======== Input for this task ========
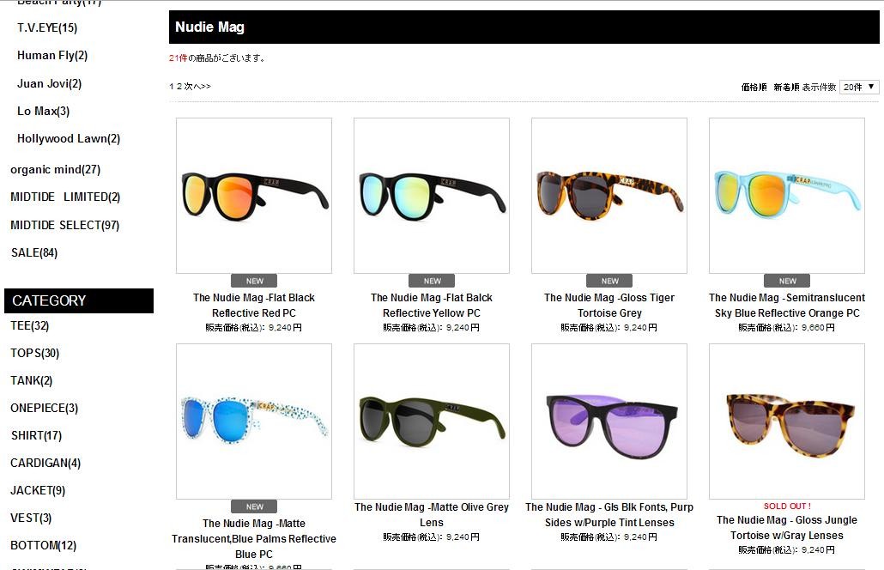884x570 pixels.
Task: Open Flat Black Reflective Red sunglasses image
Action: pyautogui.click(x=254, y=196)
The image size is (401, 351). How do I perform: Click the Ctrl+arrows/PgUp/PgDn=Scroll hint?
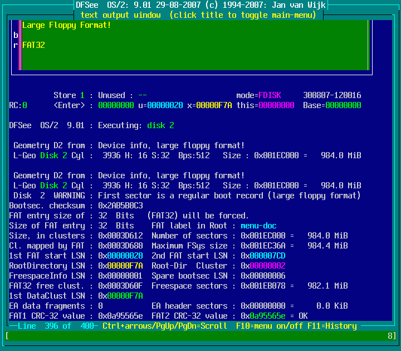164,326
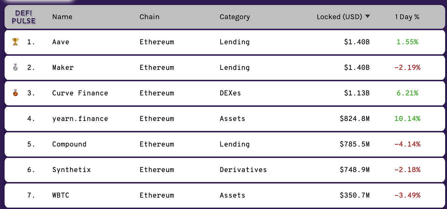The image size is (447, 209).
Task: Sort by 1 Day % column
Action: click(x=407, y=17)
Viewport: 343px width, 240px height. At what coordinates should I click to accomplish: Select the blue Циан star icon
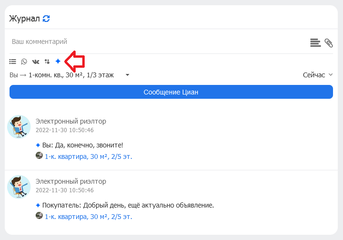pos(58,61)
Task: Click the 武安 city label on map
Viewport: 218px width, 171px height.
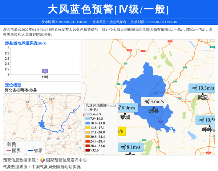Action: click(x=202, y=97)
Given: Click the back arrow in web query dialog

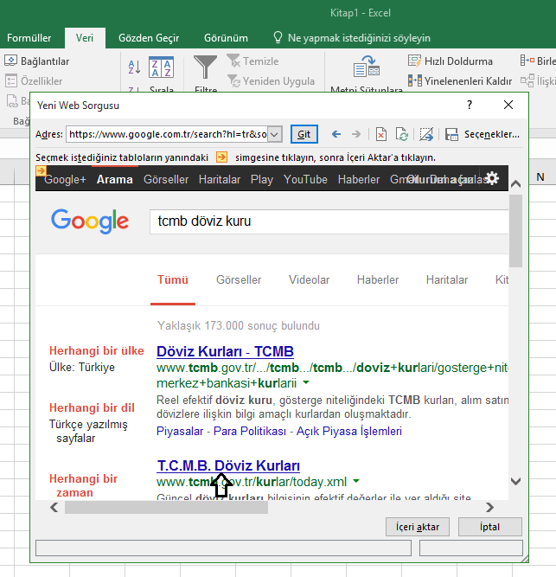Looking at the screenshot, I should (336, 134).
========
======== Input for this task ========
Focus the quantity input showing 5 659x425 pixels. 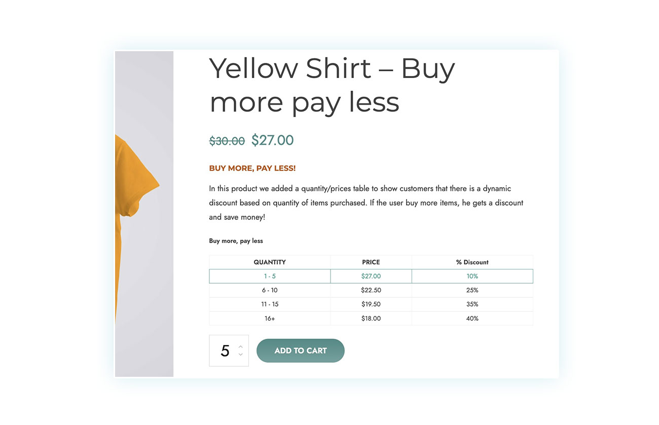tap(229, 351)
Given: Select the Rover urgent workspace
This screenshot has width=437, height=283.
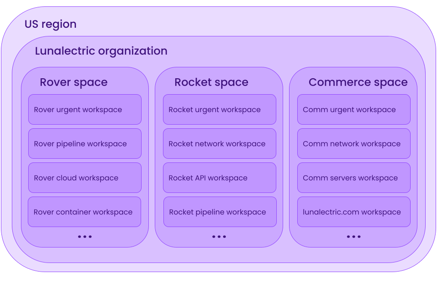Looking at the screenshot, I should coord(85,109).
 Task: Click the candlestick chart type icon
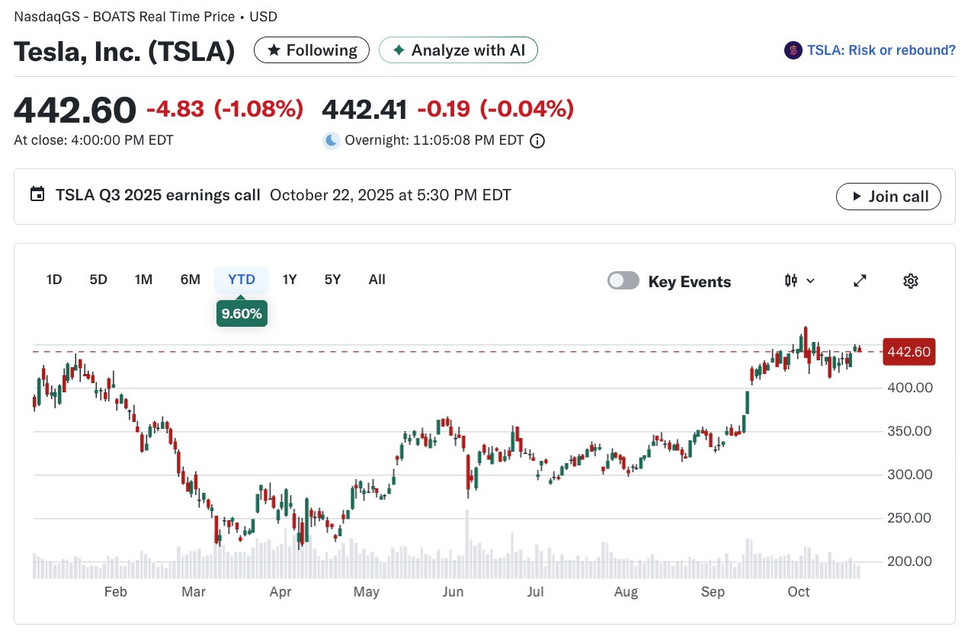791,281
========
======== Input for this task ========
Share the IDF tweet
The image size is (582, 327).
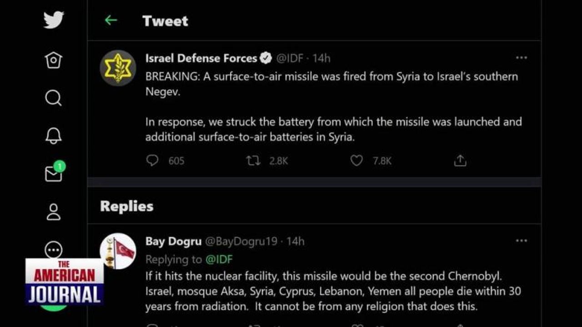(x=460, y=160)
========
### Problem to solve
Range to print from the listing above: from the line with "The image size is (401, 351)." up to and including the line with "Task: Click the 武安 city label on map". Please print those lines exactly, with no pictures and nothing more.

### Task result
The image size is (401, 351). How do I perform: Click the Ctrl+arrows/PgUp/PgDn=Scroll hint?
164,326
The image size is (447, 209).
Task: Sort by 1 Day % column
Action: click(x=407, y=17)
Viewport: 343px width, 240px height. At what coordinates should I click to accomplish: Select the blue Циан star icon
pos(58,61)
Task: Click the 武安 city label on map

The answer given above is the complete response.